TO DO => Copy everything from "This screenshot has width=1059, height=757." down to "(x=865, y=42)" in the material below, swapping "Click" for "Select" and changing nothing else. Leave the pictures out.

ROWS =>
--
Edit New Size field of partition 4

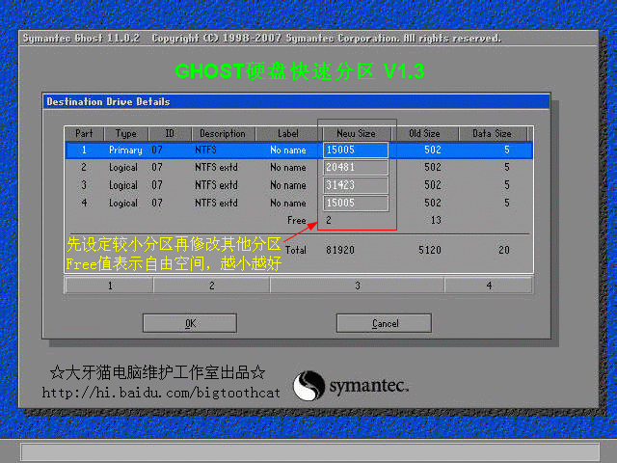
--
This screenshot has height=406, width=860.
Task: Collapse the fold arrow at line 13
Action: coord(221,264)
--
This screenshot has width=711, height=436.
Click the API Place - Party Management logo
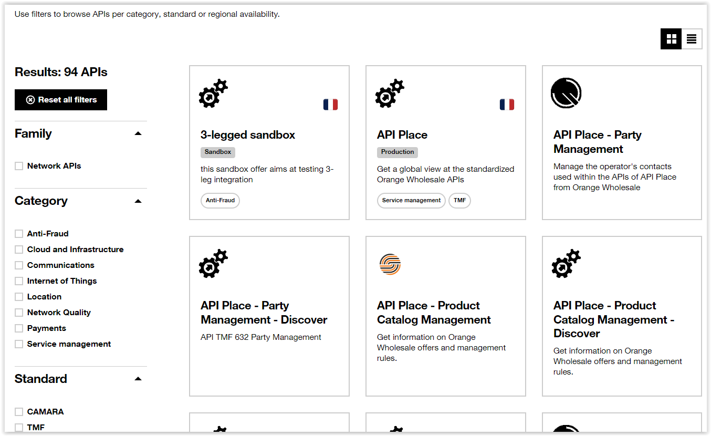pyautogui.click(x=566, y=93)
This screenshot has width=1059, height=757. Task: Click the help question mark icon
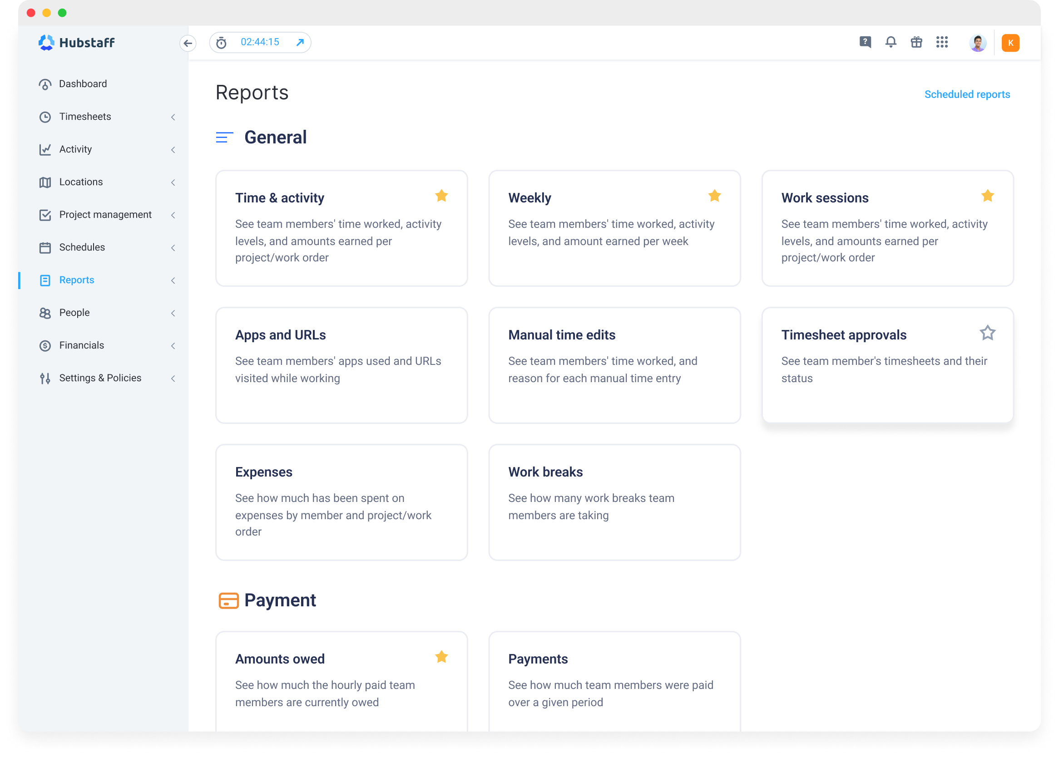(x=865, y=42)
--
EXPECTED ANSWER =>
This screenshot has width=1059, height=757. Task: Select the help question mark icon
(x=865, y=42)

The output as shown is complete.